Kubernetes kubelet nodeStatusMaxImages setting for Nublado#
The image prepuller in the nublado
application requires Kubernetes to keep track of a number of images and ensure each of those images are present on every node. This is required in order to provide a pleasant user experience, because the sciplat-lab
images are large and typically take 3-5 minutes to pull and unpack when they are not already present on a node.
The default Kubernetes settings can in some circumstances result in the nublado
failing to display images in its spawner menu, as well as the image prepuller running continuously.
Setting nodeStatusMaxImages#
The solution, described here, is to set the nodeStatusMaxImages
in the Kubernetes cluster’s kubelet config.
The recommended remediation is to disable each node’s cap on nodeStatusMaxImages
by setting its value to -1
in the node’s kubelet configuration file. Typically this file is found at /var/lib/kubelet/config
. However, your Kubernetes deployment may have relocated it, you may be using a drop-in configuration directory, or you may be managing it with some other automation tool.
After editing the configuration file, you must then restart kubelet on each node.
Background#
The fundamental problem is that the Kubernetes setting nodeStatusMaxImages
is set to 50 by default. The only way to retrieve a list of which images are present on a node is to query the node, and look through its status.images
information.
In general, the Nublado prepulling strategy relies on the supposition that prepulled images are the freshest; that, eventually, people will stop using old images; and finally, when the disk pressure garbage collection threshold is exceeded, the images that have not been used in the longest time will be purged.
When the ephemeral storage is sized such that there is not room for very many sciplat-lab
images (but enough space to hold at least the full set that should be prepulled), and when sciplat-lab
is the most common image found on nodes, this generally just works with no further attention: the menu stays populated with the current images, and since they are prepulled, they spawn quickly when selected.
Disk pressure cleans up outdated images, and everything works as it should.
However, if the node has a large amount of ephemeral storage, and/or there is much non-Lab application use on the node, this can cause a problem for the prepuller: it is entirely possible for images that are indeed present on the node to not be in the first fifty images in the image list, and therefore not to be found when the prepuller determines which images need prepulling.
This has two consequences: first, the prepuller will be constantly scheduling images as it prepulls the ones it wants, because even though the image is already resident on the node, the prepuller does not, and cannot, know that. Second, these images, because the prepuller incorrectly believes they are not resident on all nodes, will not be visible in the JupyterHub spawner menu, although they will be available from the dropdown list.

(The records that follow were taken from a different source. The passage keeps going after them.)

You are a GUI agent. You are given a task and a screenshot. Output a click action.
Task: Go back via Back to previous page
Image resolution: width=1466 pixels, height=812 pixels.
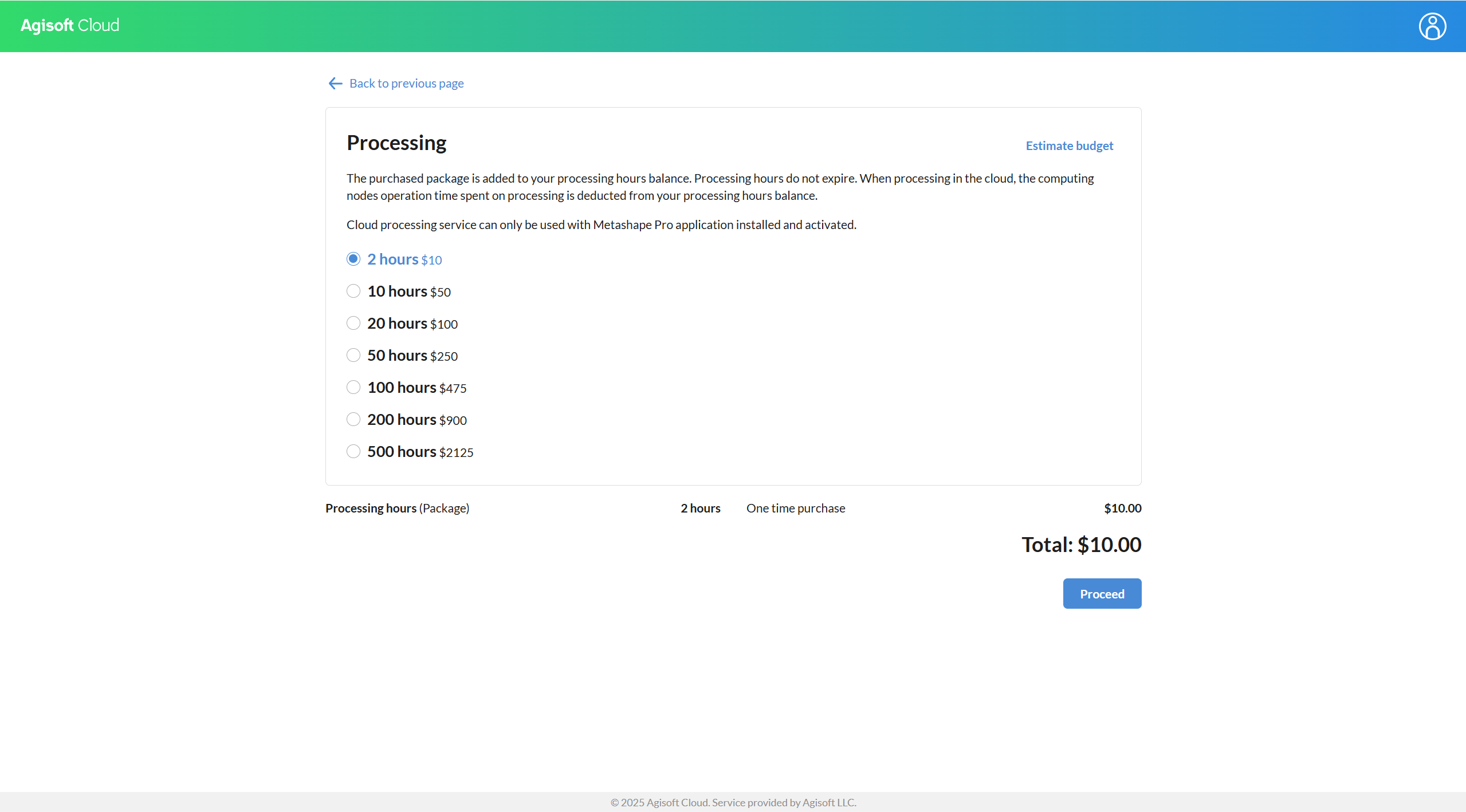click(406, 84)
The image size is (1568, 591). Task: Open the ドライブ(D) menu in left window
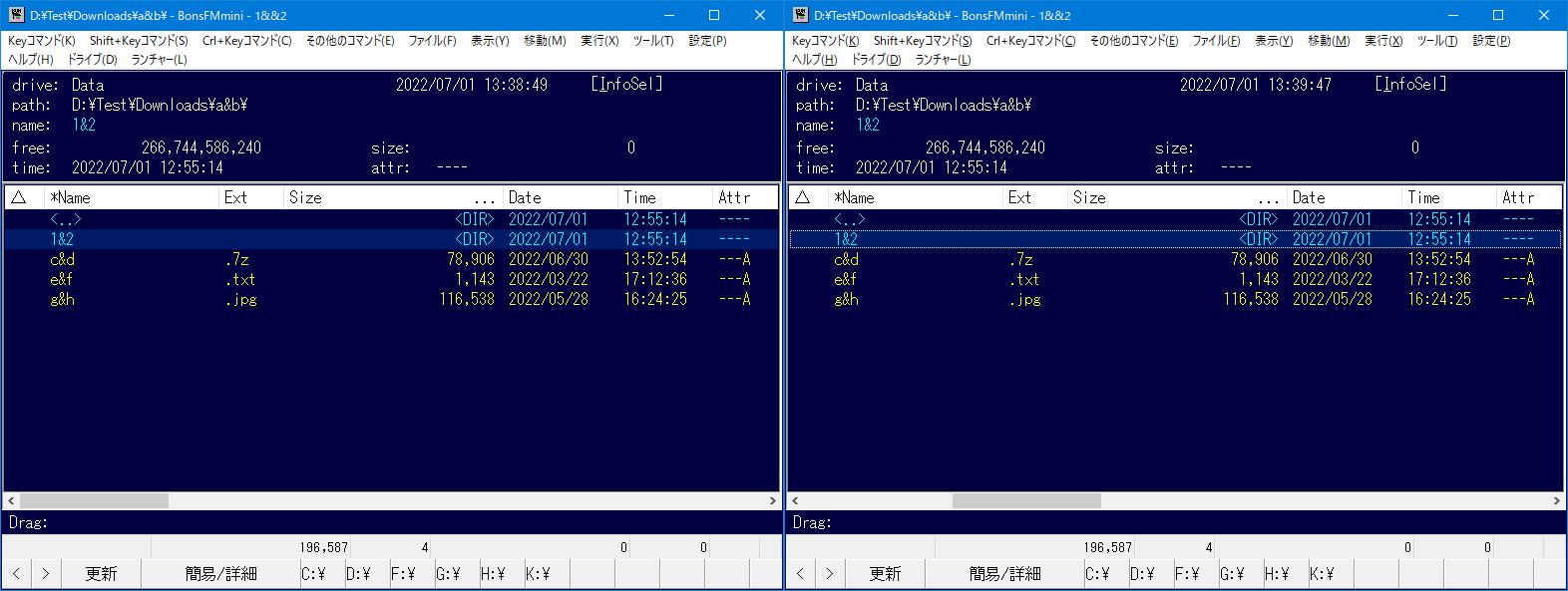(x=92, y=59)
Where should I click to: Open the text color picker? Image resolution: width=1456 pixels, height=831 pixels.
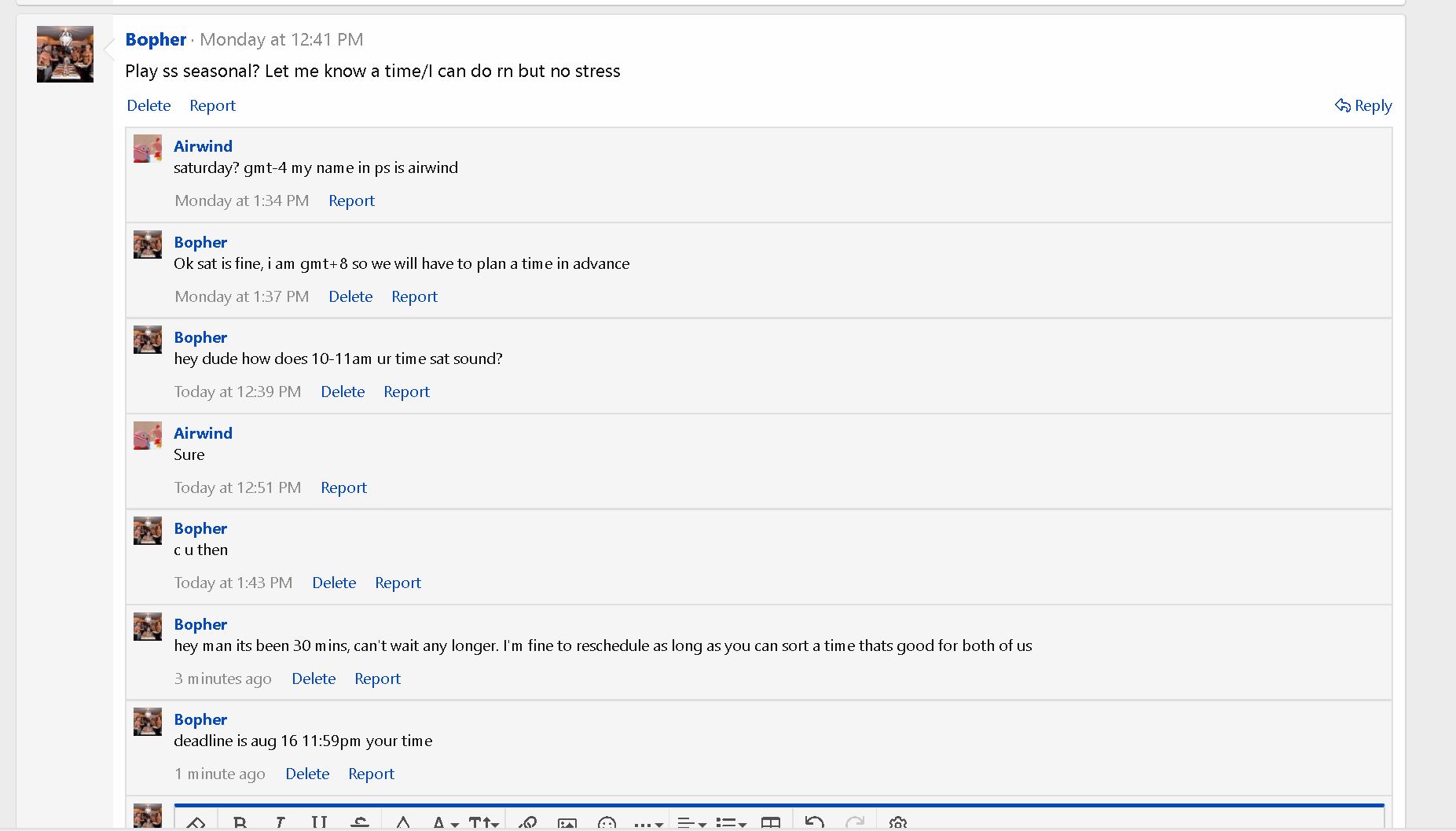(403, 823)
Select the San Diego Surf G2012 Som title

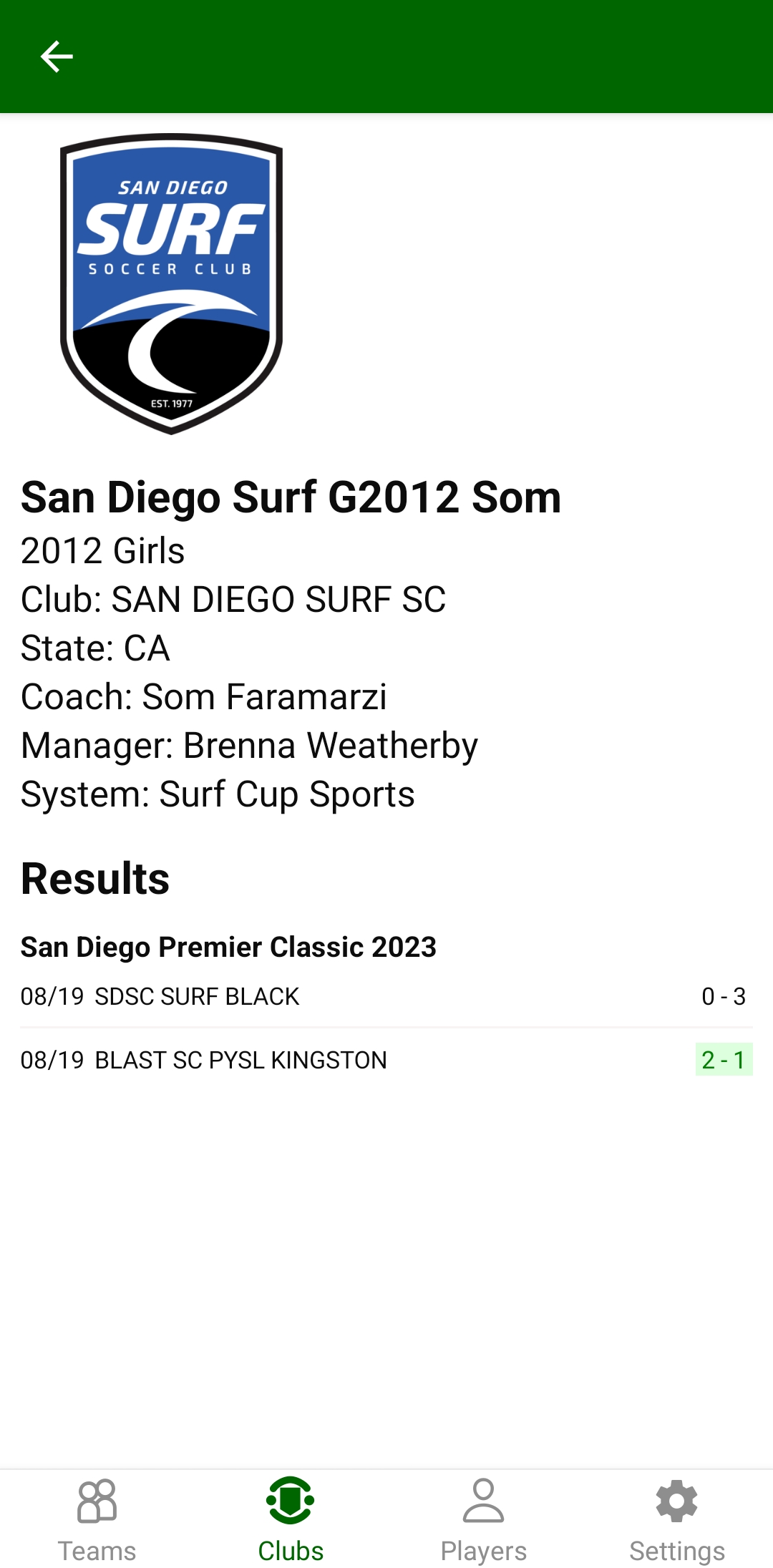(x=291, y=497)
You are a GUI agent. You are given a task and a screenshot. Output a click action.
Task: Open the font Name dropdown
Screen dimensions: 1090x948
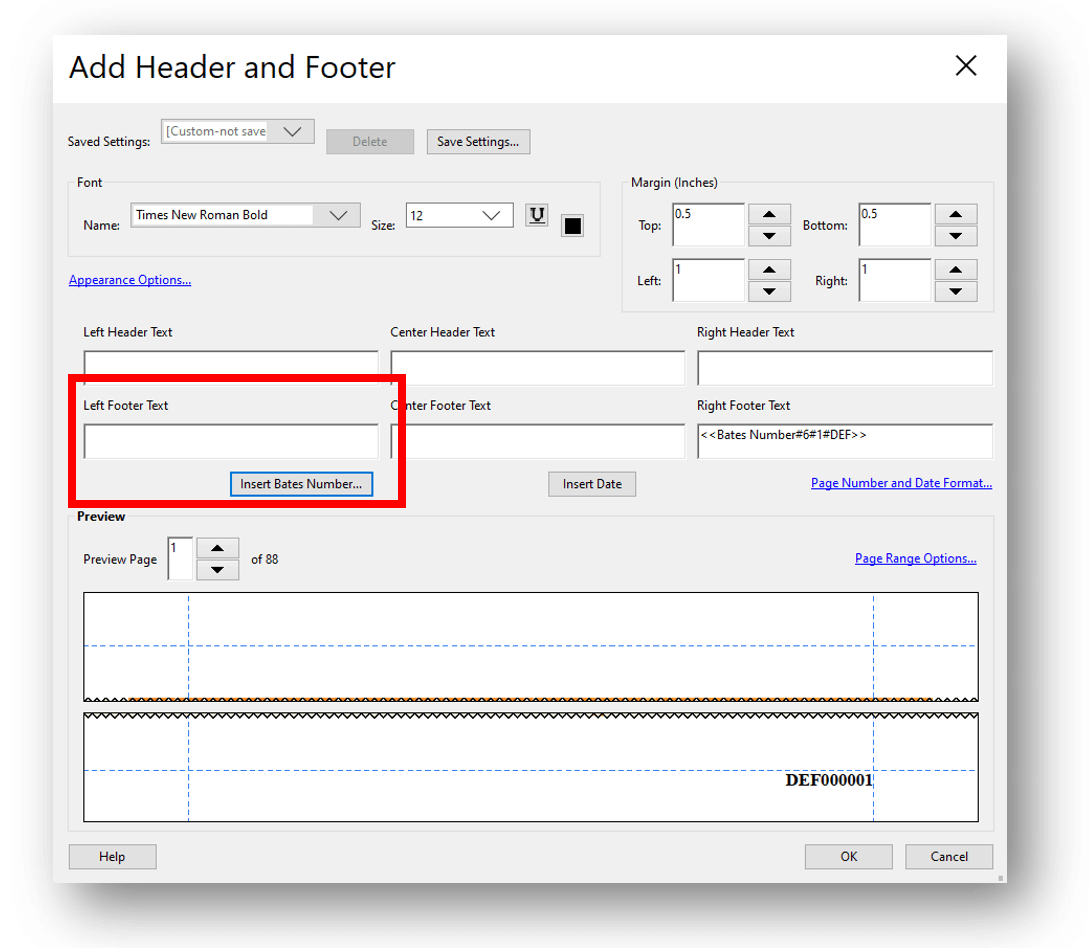(x=338, y=215)
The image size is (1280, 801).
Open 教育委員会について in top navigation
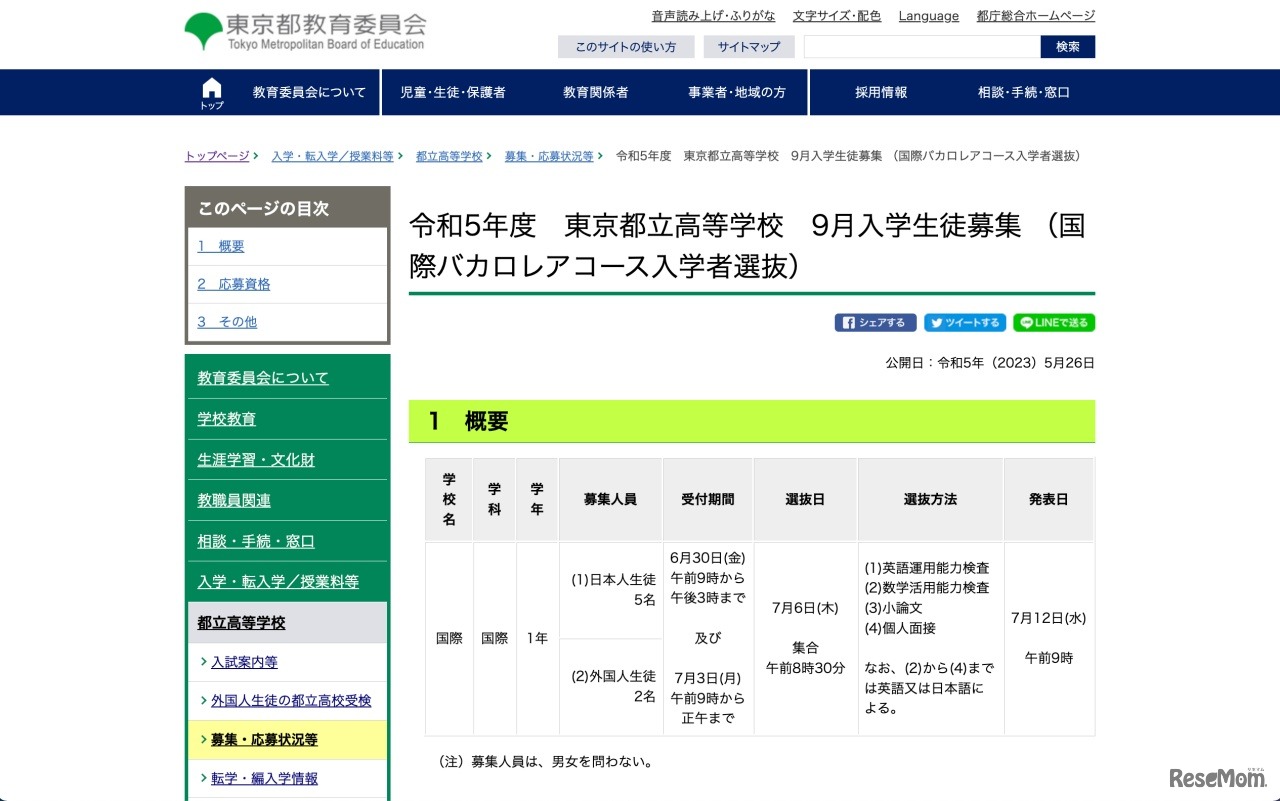click(309, 92)
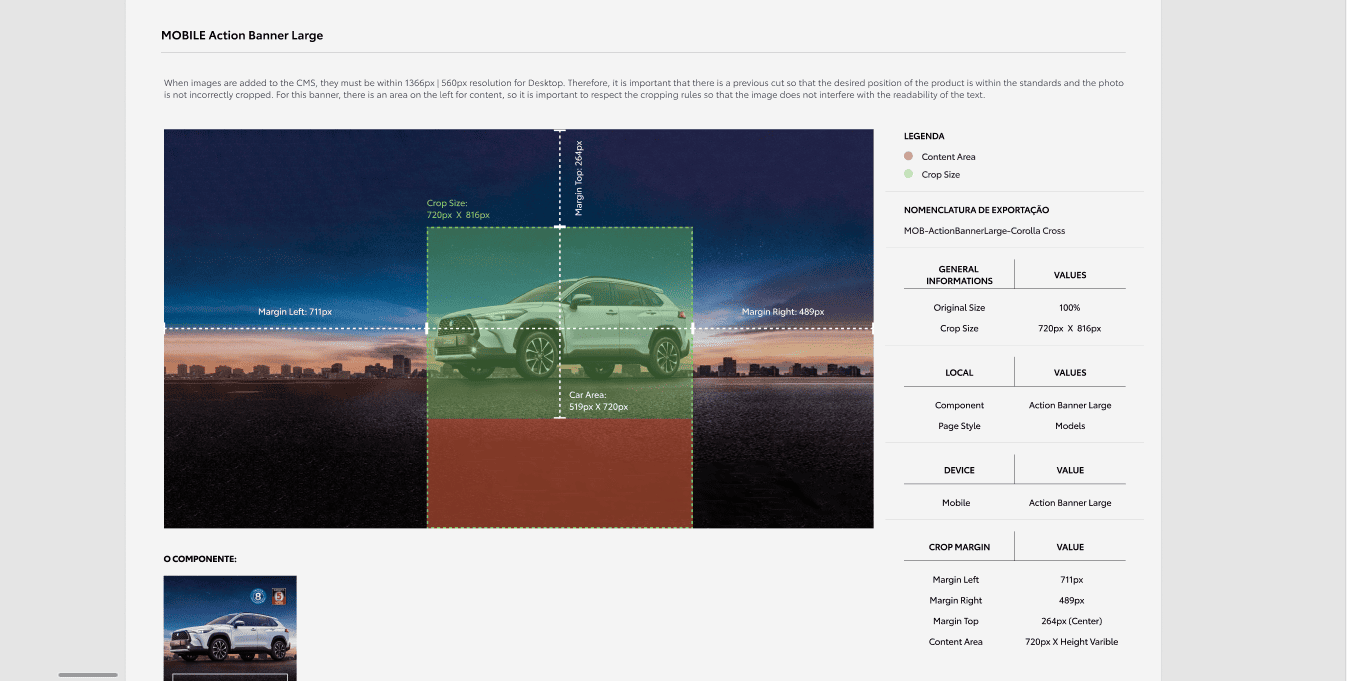Open the mobile component preview thumbnail

230,628
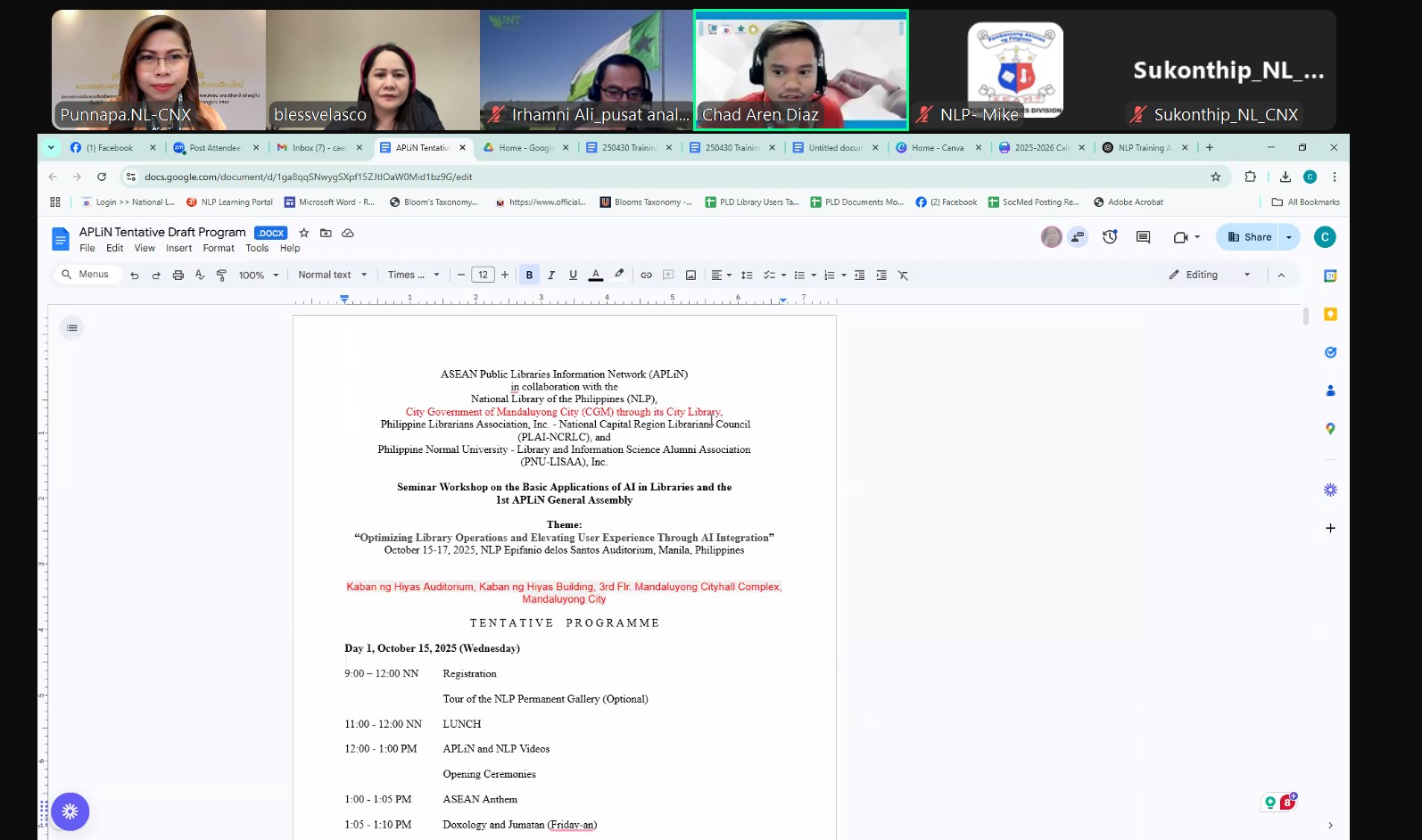The width and height of the screenshot is (1422, 840).
Task: Click the Share button
Action: [x=1249, y=237]
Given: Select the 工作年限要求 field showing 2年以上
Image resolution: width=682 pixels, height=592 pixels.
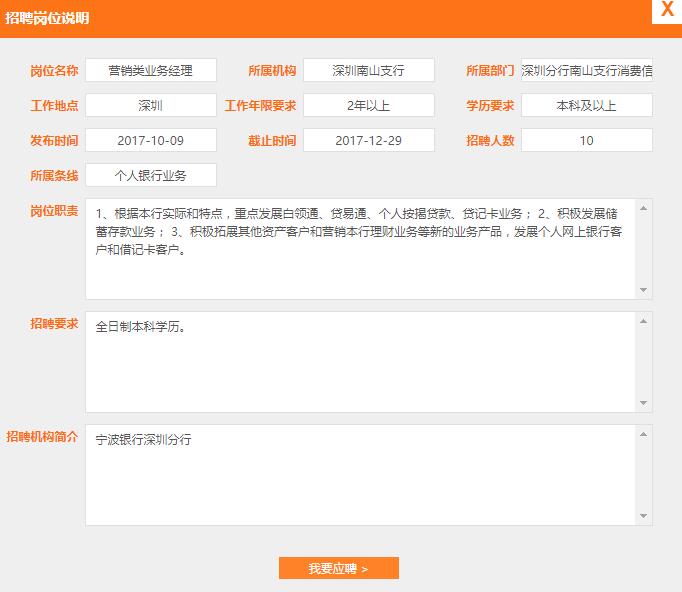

Fortunately there is a simple fix: increase the kubelet nodeStatusMaxImages
setting. The default value of 50 should either be increased to something large enough that it’s implausible that that many images would fit into ephemeral storage, or set to -1
to remove the cap entirely. While disabling the cap could, in theory, make node status extremely large (which is the reason the cap exists in the first place), in practice it has never proven problematic in a Phalanx deployment. Those deployments have had at most hundreds, rather than thousands or millions, of container images on any given node, so the size of the status document has always remained modest.
Should you go the route of choosing a larger positive value for nodeStatusMaxImages
a reasonable rule of thumb is to pick a number one-third of the size of each node’s ephemeral storage in gigabytes. Thus if you had a terabyte of ephemeral storage, a nodeStatusMaxImages
of 350
would be a good starting guess. This value is also dependent on how broadly mixed your workload is, and how large the images for the other aspects of your workload are, which is why disabling the cap entirely is the initial recommendation.